Samstag ist es in weiten Teilen Deutschlands kühl. Und ausgerechnet zum Auftaktspiel der deutschen Nationalmannschaft am Sonntagabend müssen sich viele Fans auf ungemütliches Wetter einstellen, in der Nordhälfte Deutschlands mit Regen.
Nach dem Regen kommt die Hitze
Meteorologe Dominik Jung zu BILD: „Es ist zu erwarten, dass die Temperaturen bereits zu Beginn der kommenden Woche wieder über die sommerliche 25-Grad-Marke steigen. Bis zur Wochenmitte könnten vielerorts dann 28 bis 30 Grad erreicht werden.“ Regional sind ab Donnerstag sogar 32 Grad möglich, vor allem südlich einer Linie zwischen Köln und Dresden.

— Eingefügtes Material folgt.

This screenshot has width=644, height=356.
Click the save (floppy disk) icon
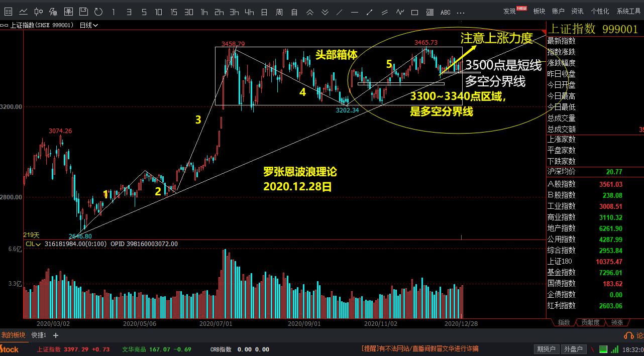point(84,12)
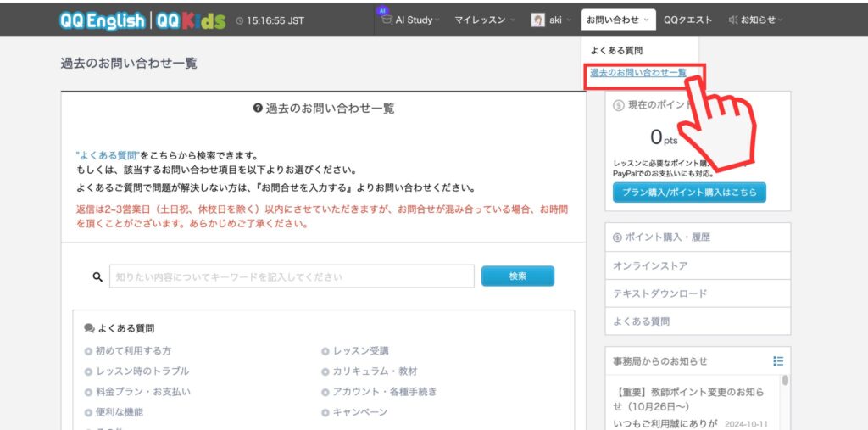Expand the AI Study dropdown menu
The height and width of the screenshot is (430, 868).
pyautogui.click(x=413, y=20)
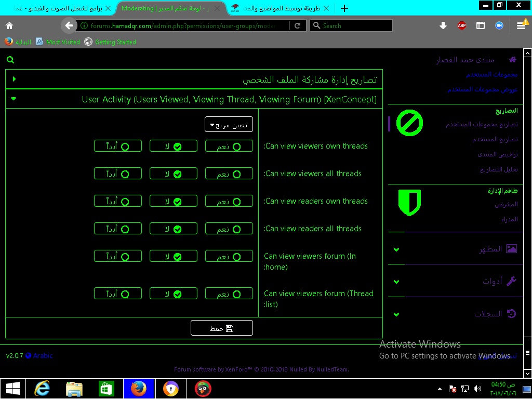Select نعم for Can view viewers own threads
532x399 pixels.
(x=229, y=147)
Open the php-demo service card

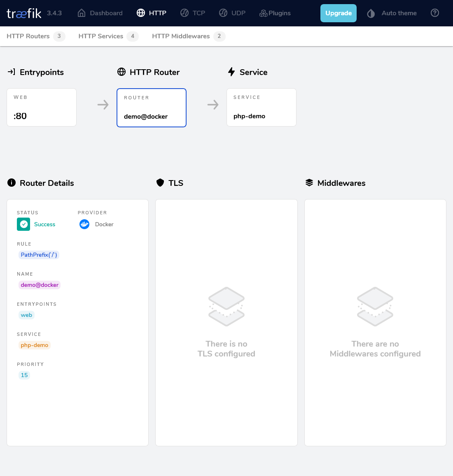(x=261, y=107)
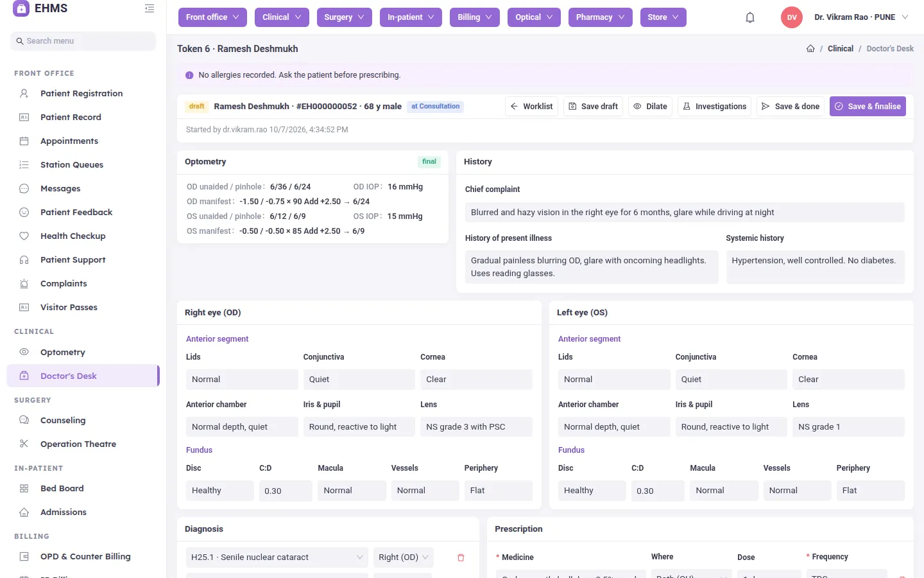924x578 pixels.
Task: Focus the Search menu field
Action: coord(83,41)
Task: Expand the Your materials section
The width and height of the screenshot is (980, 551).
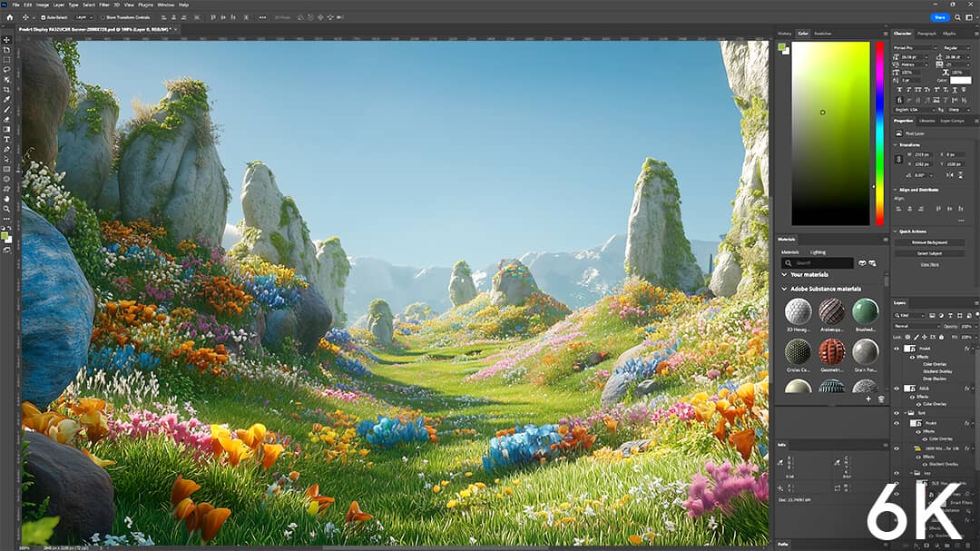Action: (784, 274)
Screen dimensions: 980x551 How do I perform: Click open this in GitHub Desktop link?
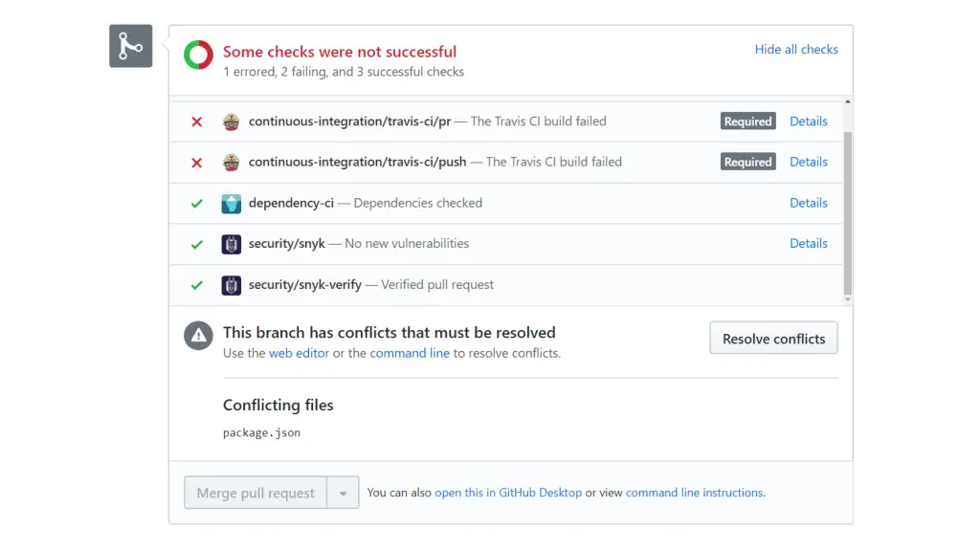[508, 493]
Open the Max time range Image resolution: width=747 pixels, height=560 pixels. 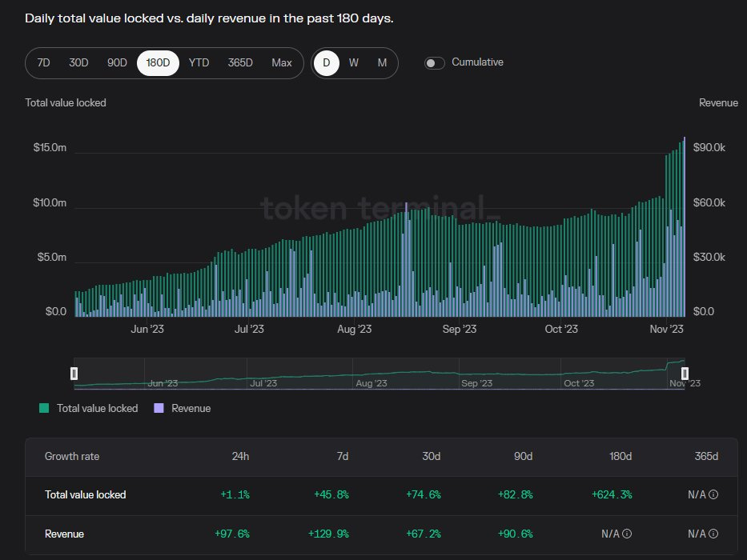[282, 62]
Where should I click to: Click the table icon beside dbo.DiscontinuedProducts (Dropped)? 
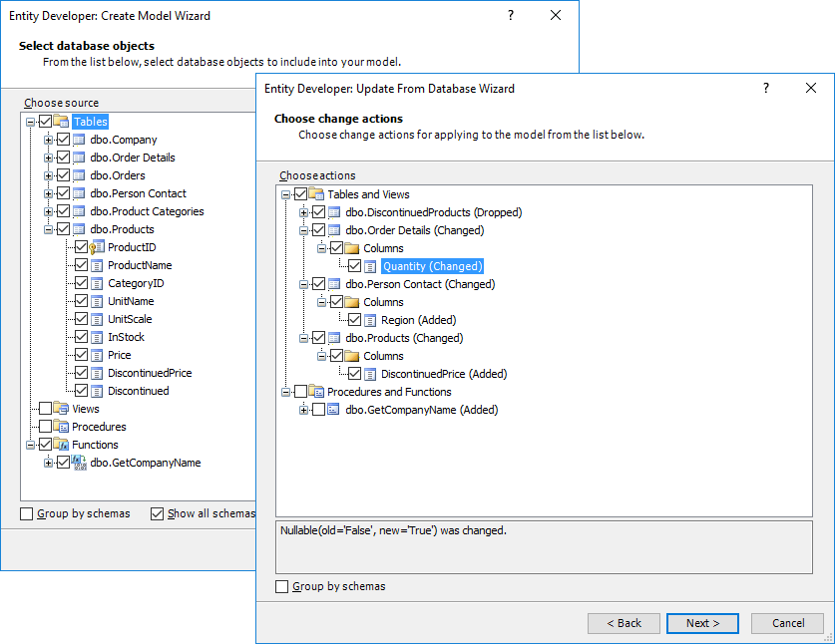click(x=335, y=212)
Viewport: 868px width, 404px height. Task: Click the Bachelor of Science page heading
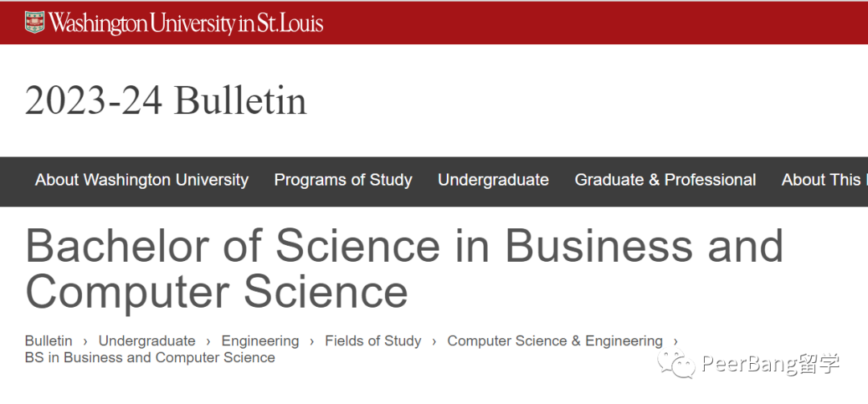click(x=404, y=268)
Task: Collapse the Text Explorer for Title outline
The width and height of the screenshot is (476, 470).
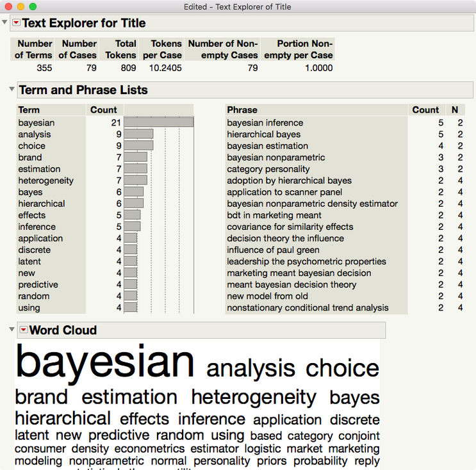Action: pyautogui.click(x=5, y=22)
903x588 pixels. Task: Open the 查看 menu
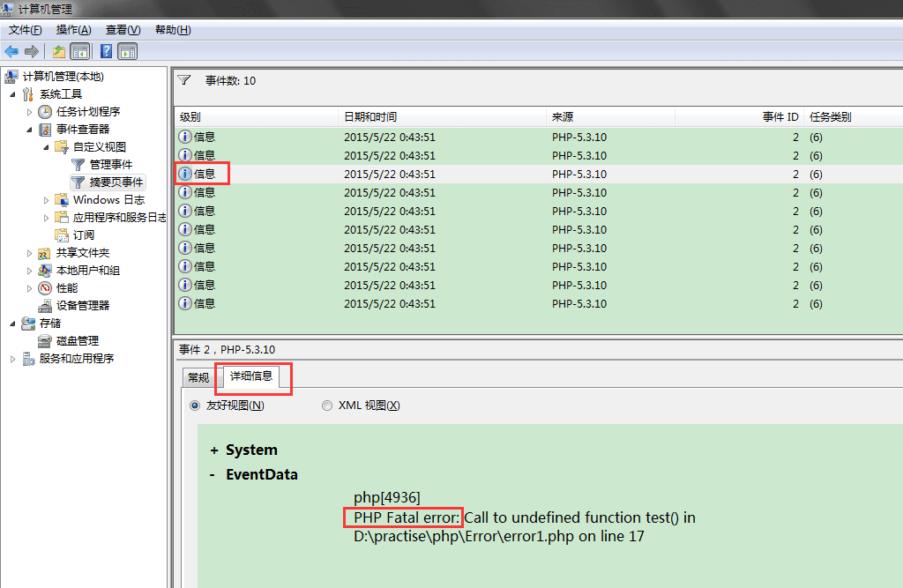122,29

Für die zweite Juni-Hälfte sehen Wettermodelle eine mögliche Hochsommerphase mit der Hitzewelle. Regional könnten die Temperaturen auf bis zu 36 Grad klettern.
Wetterexperte Dr. Karsten Brandt zu BILD: „Damit rückt auch der erste sogenannte Wüstentag des Jahres näher.“ So werden in der Meteorologie extrem heiße Tage genannt, an denen die Tageshöchsttemperatur 35 Grad erreicht oder sogar übersteigt. Einzelne Berechnungen zeigen sogar Werte bis zu 38 Grad. Noch sind das allerdings nur Wettertrends. Gewitter könnten die Hitzewelle zwischenzeitlich abschwächen.
Nach dem kühlen und nassen WM-Start am Sonntag könnte Deutschland also schon in wenigen Tagen die Kehrseite erleben: Sommerhitze statt Regenjacke.